◆ **Document text**:

Centuries of History and Ghosts Haunt Denmark's Dragsholm Castle
Dragsholm-Slot Castle-Wikimedia Commons
by Kathy Warnes
Ghosts living and dead, have always lived in Dragsholm Castle in Zealand, Denmark. They all leave historical footprings and they all tell their stories.
Many of the ghosts at Dragsholm Slot- Castle- are as historic as the castle and even its name, Dragsholm, is historical. A draught or drag means a small stretch of land and in the Viking Age, a drag meant a narrow stretch of land that ships could be dragged across. Dragging the ships enabled sailors to avoid the dangerous waters north of Zealand. Dragsholm Castle is built on an island, so Dragsholm means the islet by the drag.
Peder Sunesen, Bishop of Roskilde, Designed Dragsholm Castle as a Fortification
When Peder Sunesen, the Bishop of Roskilde, built Dragsholm Castle on the Danish island of Zealand in the Twelfth Century, he probably didn’t intend for it to be one of Europe’s most haunted castles. He had simply imagined the castle as a residence for nobles and kings and his vision came true during his lifetime. In the Middle Ages, Dragsholm Castle served as a fortification and a residence for nobles. While the Count’s War which paved the way for the Reformation in Denmark, raged from 1534-1536, Dragsholm was the only castle on Zealand that withstood the armies of Count Christoffer who supported the Catholic King Christian II until the election of Christian III deposed him.
Dragsholm Serves as A Prison for Noble and Ecclesiastical Prisoners
After the Protestant Reformation, Dragsholm passed into the hands of King Christian III and over the next 128 years, from 1536 to about 1664, it was used as a prison for noble and ecclesiastical prisoners.
The prisoners were assigned to cells custom built to fit their crimes, actions, and nature of their behavior toward the King. Joachim Ronnow, the former owner of the castle and last Catholic Bishop in Roskilde, and James Hepburn, 4th Earl of Bothwell and third husband of Mary, Queen of Scots, were prisoners in Dragsholm during this period. The mad squire, Ejler Brockenhuus, was also imprisoned in one of the cells.

◆ **Recorded information**:
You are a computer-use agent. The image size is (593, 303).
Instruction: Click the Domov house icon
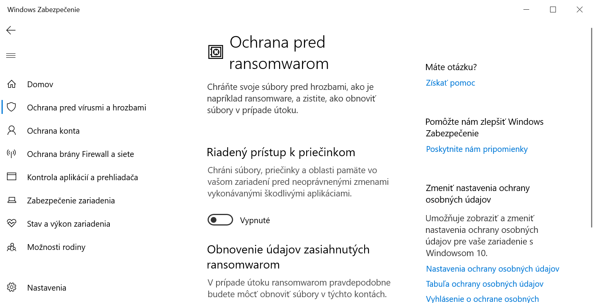[x=12, y=84]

◆ **Work instructions**: Name every person the Dragsholm Castle text identifies as a prisoner at the castle.

◆ **Answer below**:
- Joachim Ronnow
- James Hepburn, 4th Earl of Bothwell
- Ejler Brockenhuus